God’s commands will also seem burdensome if we don’t want to do them. If you don’t want to work, you’re not going to be happy doing the work. Jesus frees Christians from this apathy, this laziness, this sitting idle in the marketplace. He gives us a desire to work in His vineyard. He makes it wonderful, joyful, beautiful. He tells us His burden is light. He describes it as working in the cool of the evening. His Spirit convinces us of this. When you know that God is smiling on you, that He is delighted with you and looks at you as His own child, that He wants to spend eternity with you, then His commands will be music to your ears.

This is true of the most menial tasks. I can literally enjoy changing a diaper when I see God wants me to do it. I can do laundry – which I really hate doing – and I can love doing it to the extent that I know it will bring a smile to my wife’s face. You can deny yourself some fleeting sinful pleasure and find more fulfillment in conquering that sin than you ever would in acting on it. You can work hard for an incompetent boss, submit to an imperfect husband, when you know you are really working for God and submitting to your Lord. You can give money away and it will give you more joy than hording it up, when you know it goes to further the Kingdom of your God. This is what it means to work in the vineyard in the cool of the evening. It means actually loving to love, loving to obey God and do His commands.

And this isn’t to paint an unrealistic picture of the Christian life. I don’t want to do what the heathen do, which is to paint the picture that life is just awesome all the time. I was struck by the ridiculously carefree and trivial commercials that played while the Buffalo Bills player was lying motionless on the field a few weeks ago. He was in cardiac arrest, close to death, and the truth of that was in perfect contrast to the tacit denial of death and sorrow and pain in the young, happy, carefree, beer drinking and yet skinny characters on the commercials. It’s all so fake. Don’t be fooled by it. They’re not as happy as their facespace posts suggest or their smiling faces put off. We are sinners living in a sinful world, and no one is exempt. It will sometimes feel like drudgery to do what God commands us to do. The good that I want to do I do not do and the evil I do not want to do that I do – that’s the constant pulling of our flesh and it is very tiring.

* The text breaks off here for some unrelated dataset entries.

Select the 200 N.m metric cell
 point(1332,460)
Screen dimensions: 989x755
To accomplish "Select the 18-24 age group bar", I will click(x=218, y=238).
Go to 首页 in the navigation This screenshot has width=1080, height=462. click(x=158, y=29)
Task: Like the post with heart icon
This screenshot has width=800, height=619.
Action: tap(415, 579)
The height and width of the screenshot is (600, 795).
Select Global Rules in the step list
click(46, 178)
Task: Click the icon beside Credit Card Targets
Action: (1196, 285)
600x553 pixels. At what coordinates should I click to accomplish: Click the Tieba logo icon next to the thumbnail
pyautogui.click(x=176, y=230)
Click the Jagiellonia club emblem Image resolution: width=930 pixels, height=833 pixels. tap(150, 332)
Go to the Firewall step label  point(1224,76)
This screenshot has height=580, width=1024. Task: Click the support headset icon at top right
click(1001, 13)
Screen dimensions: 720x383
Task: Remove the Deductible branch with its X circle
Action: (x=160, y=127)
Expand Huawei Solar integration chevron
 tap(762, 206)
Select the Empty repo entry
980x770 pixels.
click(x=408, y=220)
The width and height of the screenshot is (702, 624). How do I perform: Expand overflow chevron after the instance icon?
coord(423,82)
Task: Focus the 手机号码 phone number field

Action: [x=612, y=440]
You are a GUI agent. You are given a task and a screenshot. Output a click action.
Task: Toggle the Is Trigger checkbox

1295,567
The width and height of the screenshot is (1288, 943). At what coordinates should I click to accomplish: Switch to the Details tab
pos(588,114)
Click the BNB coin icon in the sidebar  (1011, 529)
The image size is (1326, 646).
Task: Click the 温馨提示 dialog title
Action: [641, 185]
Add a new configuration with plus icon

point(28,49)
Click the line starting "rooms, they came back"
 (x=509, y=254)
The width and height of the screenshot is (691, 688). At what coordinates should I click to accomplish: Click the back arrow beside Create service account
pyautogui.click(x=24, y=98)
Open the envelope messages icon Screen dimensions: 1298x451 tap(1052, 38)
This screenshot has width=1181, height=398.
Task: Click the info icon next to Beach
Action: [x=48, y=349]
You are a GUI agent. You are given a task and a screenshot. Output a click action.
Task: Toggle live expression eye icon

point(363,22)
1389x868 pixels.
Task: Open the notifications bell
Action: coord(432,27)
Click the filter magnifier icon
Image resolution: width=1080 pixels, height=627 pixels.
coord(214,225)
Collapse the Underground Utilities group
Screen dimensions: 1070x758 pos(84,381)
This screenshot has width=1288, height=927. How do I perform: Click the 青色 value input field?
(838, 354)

But this is why the Christian life is so far and away the happiest. We know where to go when the vanity of the world takes hold, when the fight is tiring, when life is simply exhausting and we are searching for joy. It is not far off, because He is with us always even to the end of the age. The greatest joy of working in the vineyard is that He is there among us. He is the vine and we are the branches. Because He lives we live also. The greatest command He gives us is also our greatest delight. Take and eat, this is my body, drink of it, this is the blood of the new covenant, shed for you for the forgiveness of sins. He is the Lord who bore the heat of the day, the great and heavy work, who swallowed up the emptiness of sin by His great struggle on the cross, so that we refreshed by complete and total forgiveness, the washing away of all sin and all vanity by the blood of God Himself, we can work in His vineyard in the cool of the evening and live the only life worth living, here in time and forever with our God. Amen.